# Food photos for C&C - There is BACON in some of them btw...



## Parker219 (Nov 3, 2014)

I have a new technique where I set my shot up...camera on the tripod...framed...settings how I want them...then set the camera to release the shutter in 10 seconds.

Then during that 10 seconds I grab my light and move it exactly how I want it and PRESTO...the lighting looks good...to me anyway...that's why I want some feedback.

I haven't turned in these photos yet, so anything that you see that should be fixed, please let me know.

Thank You!


1. 





2. 




3. 




4. 




5. 




6. 





7. 




8. 




9. 




10.


----------



## tirediron (Nov 3, 2014)

I think the lighting is very good in these, as is the food presentation.  Two issues that bother me are OOF foregrounds and the 'bits' of glasses.  I think your backgrounds and overall scenes need a little work, but aside from that, and greater DoF, good job!


----------



## Braineack (Nov 3, 2014)

seems like an odd technique, but if it works for you.

I'm trying to figure what's stoping you from getting the lighting perfect BEFORE you click the trigger.


----------



## Parker219 (Nov 3, 2014)

Braineack said:


> seems like an odd technique, but if it works for you.
> 
> I'm trying to figure what's stoping you from getting the lighting perfect BEFORE you click the trigger.




Some of these restaurants have limited space, since there are customers at the other tables, and since I am shooting these on location, it isn't practical to bring in a convoy of lights on stands. So I have a light that sits ON the table that the food is on...however when I did that the light comes straight ACROSS the food, and left harsh shadows.

So I pick up the light and move it to where I want, plus the 10 second delay makes me stop and think about every shot AND of course makes sure the camera is perfectly still and doesn't get moved by me pressing the shutter.


----------



## baturn (Nov 3, 2014)

What ever you did, it worked.
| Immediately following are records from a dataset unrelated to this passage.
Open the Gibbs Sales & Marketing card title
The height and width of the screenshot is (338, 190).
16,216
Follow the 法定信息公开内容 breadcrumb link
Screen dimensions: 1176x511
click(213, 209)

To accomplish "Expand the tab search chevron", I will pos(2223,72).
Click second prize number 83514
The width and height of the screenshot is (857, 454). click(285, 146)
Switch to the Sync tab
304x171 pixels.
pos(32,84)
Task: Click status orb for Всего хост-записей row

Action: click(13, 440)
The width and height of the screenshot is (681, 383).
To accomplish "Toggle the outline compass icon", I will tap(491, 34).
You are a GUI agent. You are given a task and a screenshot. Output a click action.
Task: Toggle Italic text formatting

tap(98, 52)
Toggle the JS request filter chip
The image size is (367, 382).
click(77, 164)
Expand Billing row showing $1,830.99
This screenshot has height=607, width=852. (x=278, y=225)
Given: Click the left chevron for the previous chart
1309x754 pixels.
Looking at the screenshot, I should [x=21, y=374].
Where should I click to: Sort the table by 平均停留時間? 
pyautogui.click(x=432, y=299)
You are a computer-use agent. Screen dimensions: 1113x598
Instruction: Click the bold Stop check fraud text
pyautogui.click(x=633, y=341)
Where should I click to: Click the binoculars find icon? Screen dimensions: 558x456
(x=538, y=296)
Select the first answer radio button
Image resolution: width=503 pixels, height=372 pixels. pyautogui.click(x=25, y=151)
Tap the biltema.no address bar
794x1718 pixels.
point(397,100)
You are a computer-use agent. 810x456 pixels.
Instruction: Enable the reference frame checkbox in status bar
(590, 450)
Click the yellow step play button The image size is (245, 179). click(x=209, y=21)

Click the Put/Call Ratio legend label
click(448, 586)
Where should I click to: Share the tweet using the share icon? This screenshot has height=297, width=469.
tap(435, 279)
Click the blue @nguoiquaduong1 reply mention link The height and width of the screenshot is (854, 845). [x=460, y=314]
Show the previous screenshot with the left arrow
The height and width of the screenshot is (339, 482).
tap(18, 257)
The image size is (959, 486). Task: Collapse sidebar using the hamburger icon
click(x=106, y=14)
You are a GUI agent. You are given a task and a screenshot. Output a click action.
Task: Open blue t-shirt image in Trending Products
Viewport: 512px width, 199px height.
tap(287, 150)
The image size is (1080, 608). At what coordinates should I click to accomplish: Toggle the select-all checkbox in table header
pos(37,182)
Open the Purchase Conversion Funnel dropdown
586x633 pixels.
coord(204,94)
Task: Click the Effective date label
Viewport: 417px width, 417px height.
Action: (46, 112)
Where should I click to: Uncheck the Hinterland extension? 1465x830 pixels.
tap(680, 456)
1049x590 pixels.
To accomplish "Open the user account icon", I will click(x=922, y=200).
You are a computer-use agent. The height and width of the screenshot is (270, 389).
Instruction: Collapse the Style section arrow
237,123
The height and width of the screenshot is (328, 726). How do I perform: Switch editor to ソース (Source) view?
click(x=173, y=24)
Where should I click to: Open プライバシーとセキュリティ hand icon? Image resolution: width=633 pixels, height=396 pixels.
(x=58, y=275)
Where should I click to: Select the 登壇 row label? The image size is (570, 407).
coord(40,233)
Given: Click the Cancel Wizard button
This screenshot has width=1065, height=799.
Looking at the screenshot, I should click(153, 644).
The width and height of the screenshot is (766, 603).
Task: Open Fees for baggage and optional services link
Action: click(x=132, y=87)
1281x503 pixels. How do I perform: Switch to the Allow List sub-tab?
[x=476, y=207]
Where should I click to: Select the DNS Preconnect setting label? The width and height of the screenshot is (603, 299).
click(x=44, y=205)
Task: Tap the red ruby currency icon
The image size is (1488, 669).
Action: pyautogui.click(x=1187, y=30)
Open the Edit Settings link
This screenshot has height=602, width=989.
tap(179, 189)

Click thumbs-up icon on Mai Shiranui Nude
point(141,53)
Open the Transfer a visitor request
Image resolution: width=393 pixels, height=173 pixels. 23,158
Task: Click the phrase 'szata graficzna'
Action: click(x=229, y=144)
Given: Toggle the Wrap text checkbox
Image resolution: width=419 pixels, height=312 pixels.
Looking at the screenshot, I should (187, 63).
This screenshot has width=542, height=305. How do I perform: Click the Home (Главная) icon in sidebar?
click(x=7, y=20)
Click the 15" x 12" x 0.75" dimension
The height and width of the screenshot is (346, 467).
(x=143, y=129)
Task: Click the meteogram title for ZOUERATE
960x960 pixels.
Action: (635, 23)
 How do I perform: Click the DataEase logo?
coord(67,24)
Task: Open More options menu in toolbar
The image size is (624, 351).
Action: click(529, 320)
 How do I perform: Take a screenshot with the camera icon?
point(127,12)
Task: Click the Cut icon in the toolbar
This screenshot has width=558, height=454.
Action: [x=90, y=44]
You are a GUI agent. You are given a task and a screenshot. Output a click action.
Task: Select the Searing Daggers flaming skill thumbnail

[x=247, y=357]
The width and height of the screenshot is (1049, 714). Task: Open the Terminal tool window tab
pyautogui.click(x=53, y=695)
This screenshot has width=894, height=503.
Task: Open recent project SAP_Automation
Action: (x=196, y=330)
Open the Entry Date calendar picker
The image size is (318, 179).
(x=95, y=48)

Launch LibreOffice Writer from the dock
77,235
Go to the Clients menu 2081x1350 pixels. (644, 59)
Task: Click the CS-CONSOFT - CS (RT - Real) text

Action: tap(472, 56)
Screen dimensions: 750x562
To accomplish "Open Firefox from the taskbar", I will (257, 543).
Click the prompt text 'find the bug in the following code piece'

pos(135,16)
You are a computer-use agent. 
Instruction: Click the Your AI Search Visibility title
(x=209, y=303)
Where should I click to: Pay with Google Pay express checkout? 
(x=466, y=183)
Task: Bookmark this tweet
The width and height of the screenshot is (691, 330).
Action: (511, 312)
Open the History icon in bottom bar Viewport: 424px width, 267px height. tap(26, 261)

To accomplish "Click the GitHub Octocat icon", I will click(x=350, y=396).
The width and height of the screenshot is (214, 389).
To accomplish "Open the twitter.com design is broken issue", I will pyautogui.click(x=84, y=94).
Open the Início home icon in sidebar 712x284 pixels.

I'm hungry now.


----------



## Parker219 (Nov 3, 2014)

tirediron said:


> I think the lighting is very good in these, as is the food presentation.  Two issues that bother me are OOF foregrounds and the 'bits' of glasses.  I think your backgrounds and overall scenes need a little work, but aside from that, and greater DoF, good job!



I guess its a preference thing on the DOF, because the magazine these go in likes the shallow DOF, so I have been shooting these around f/4 for the most part.

I feel the glasses were kinda...gimmicky, but they added some different colors, so I went with them. I see how they can be distracting though.

Thanks for the feedback!


----------



## Parker219 (Nov 3, 2014)

Also I  just used continuous light with NO flash on these. I feel it gives the photos a much natural look and doesn't have bounce back from the flash.


----------



## astroNikon (Nov 3, 2014)

I like it
BUt as the others have said, background.
For instance # 2 .. there's partial glasses there and some black squarish thing in the near background.
Just move them out of the way or maybe have a very small black backdrop to put behind the food to eliminate the BG (glasses, people, multicolored wall) - like a small black quare diffuser might work held upright by 2 glasses.


----------



## Parker219 (Nov 3, 2014)

^^ Fair enough, I feel I am learning something new on every shoot, but still have some work to do to make it perfect. I don't see a black square thing in photo 2, I think that is just the table?


----------



## Scatterbrained (Nov 3, 2014)

Parker219 said:


> Also I  just used continuous light with NO flash on these. I feel it gives the photos a much natural look and doesn't have bounce back from the flash.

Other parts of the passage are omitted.